> _ACTION ITEM_
Every entry below should be reproduced exactly; no picture is to be included.

[Dataset entries]
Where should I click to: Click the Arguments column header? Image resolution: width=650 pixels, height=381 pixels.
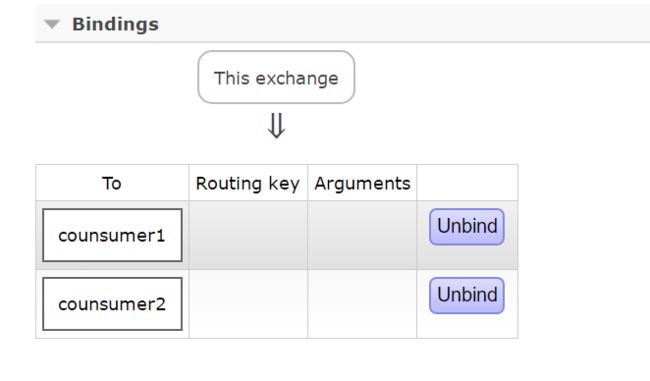pyautogui.click(x=362, y=183)
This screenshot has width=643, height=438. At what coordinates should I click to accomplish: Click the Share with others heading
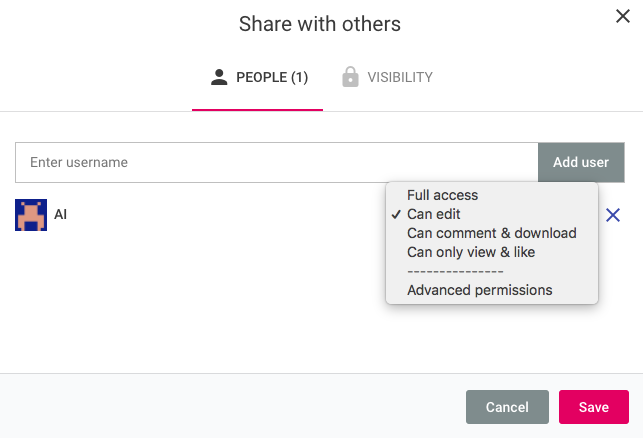click(320, 24)
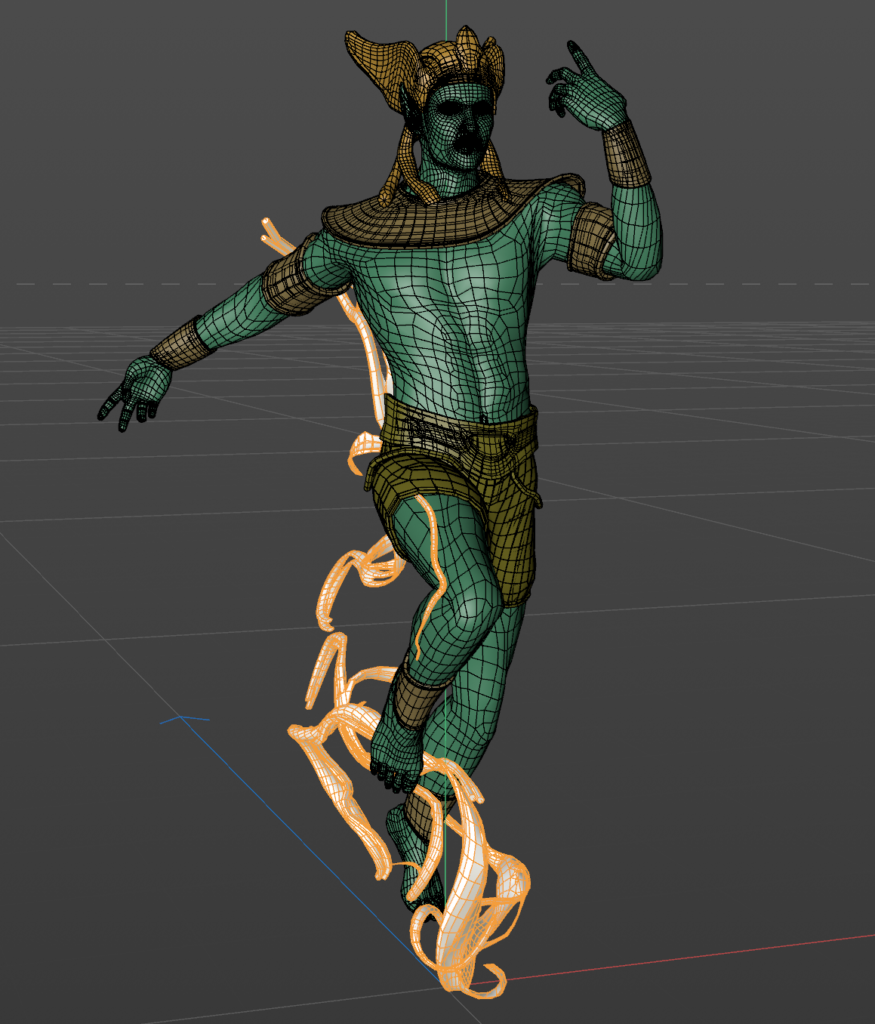Click the orange ribbon tip behind the shoulder
The width and height of the screenshot is (875, 1024).
(x=271, y=233)
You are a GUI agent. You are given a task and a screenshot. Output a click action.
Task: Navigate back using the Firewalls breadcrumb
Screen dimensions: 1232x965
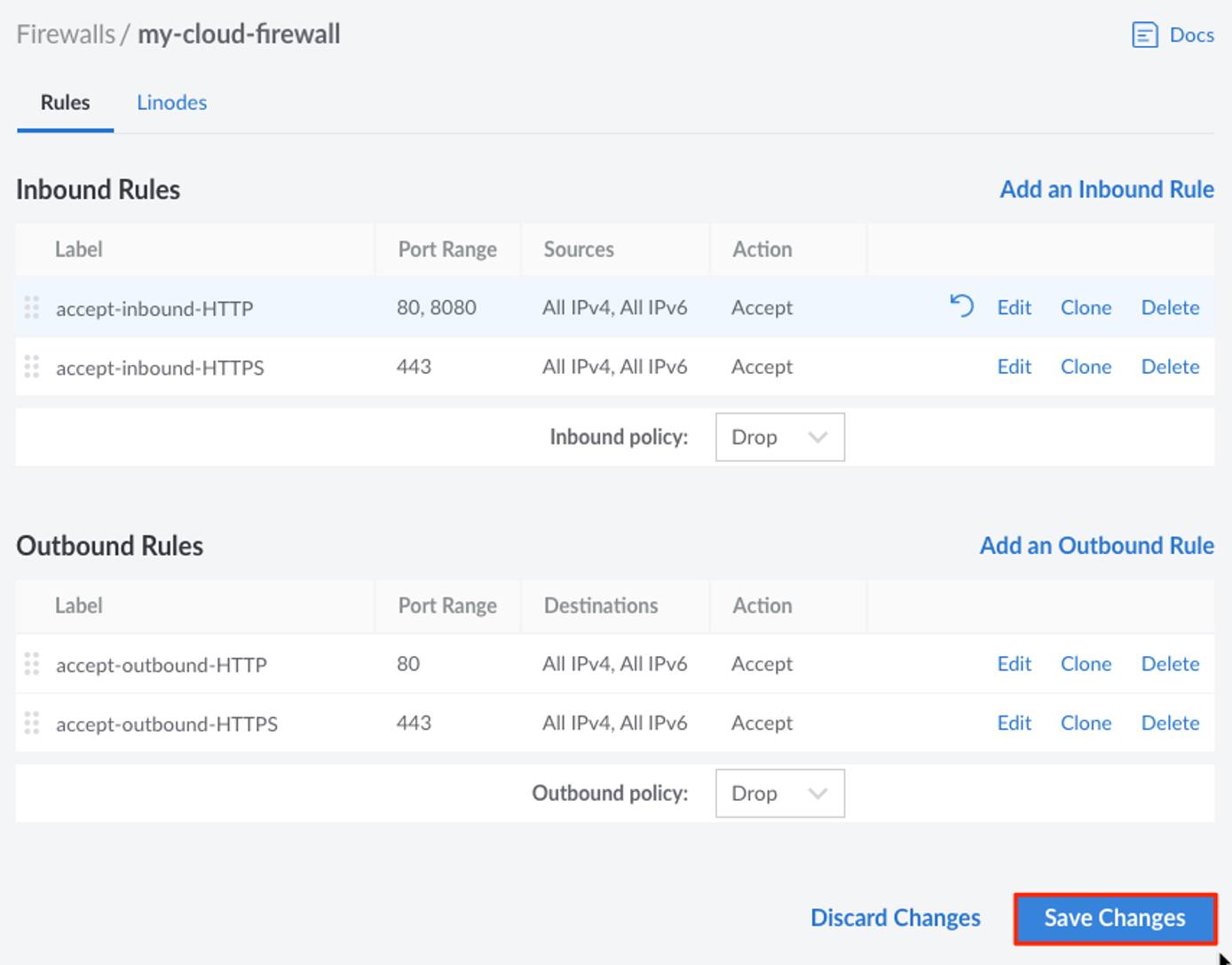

> _RESULT OF THE TASK_
Where should I click to: Click the Arguments column header? Image resolution: width=650 pixels, height=381 pixels.
pyautogui.click(x=362, y=183)
This screenshot has width=643, height=438. At what coordinates should I click to accomplish: Click the Share with others heading
click(320, 24)
Click the orange ribbon tip behind the shoulder
The width and height of the screenshot is (875, 1024).
(x=271, y=233)
You are a GUI agent. You are given a task and a screenshot. Output a click action.
Task: Navigate back using the Firewalls breadcrumb
Screen dimensions: 1232x965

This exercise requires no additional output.